_WHAT THE TASK REQUIRES_: Wherever the word "Viewport" appears in the entries, copy the whole line.
-*-
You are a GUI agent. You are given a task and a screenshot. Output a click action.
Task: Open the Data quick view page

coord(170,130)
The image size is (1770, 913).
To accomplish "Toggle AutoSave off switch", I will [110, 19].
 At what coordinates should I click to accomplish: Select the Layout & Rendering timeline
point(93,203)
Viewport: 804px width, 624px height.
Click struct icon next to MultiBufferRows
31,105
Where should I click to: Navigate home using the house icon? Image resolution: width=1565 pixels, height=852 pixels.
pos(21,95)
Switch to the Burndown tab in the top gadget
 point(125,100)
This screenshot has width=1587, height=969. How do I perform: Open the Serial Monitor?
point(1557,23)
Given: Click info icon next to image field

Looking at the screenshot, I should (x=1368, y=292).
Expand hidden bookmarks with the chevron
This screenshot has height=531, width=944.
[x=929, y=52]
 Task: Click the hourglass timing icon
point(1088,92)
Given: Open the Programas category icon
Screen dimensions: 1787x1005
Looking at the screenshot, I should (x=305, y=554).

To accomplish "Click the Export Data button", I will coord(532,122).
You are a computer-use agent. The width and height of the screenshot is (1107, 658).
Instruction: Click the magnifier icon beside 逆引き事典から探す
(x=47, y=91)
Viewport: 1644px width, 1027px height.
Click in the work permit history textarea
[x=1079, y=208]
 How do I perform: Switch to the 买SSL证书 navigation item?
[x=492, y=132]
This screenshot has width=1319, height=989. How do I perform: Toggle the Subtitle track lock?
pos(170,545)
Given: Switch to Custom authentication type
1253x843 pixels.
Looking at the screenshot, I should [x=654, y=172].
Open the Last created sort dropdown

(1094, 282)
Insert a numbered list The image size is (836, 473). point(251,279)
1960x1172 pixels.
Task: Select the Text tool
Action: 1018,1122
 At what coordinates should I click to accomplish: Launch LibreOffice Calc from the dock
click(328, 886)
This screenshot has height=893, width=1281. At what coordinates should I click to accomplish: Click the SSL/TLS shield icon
-*-
_SOLVED PROBLEM_:
Viewport: 804px width, 624px height.
Viewport: 1644px width, 1027px height.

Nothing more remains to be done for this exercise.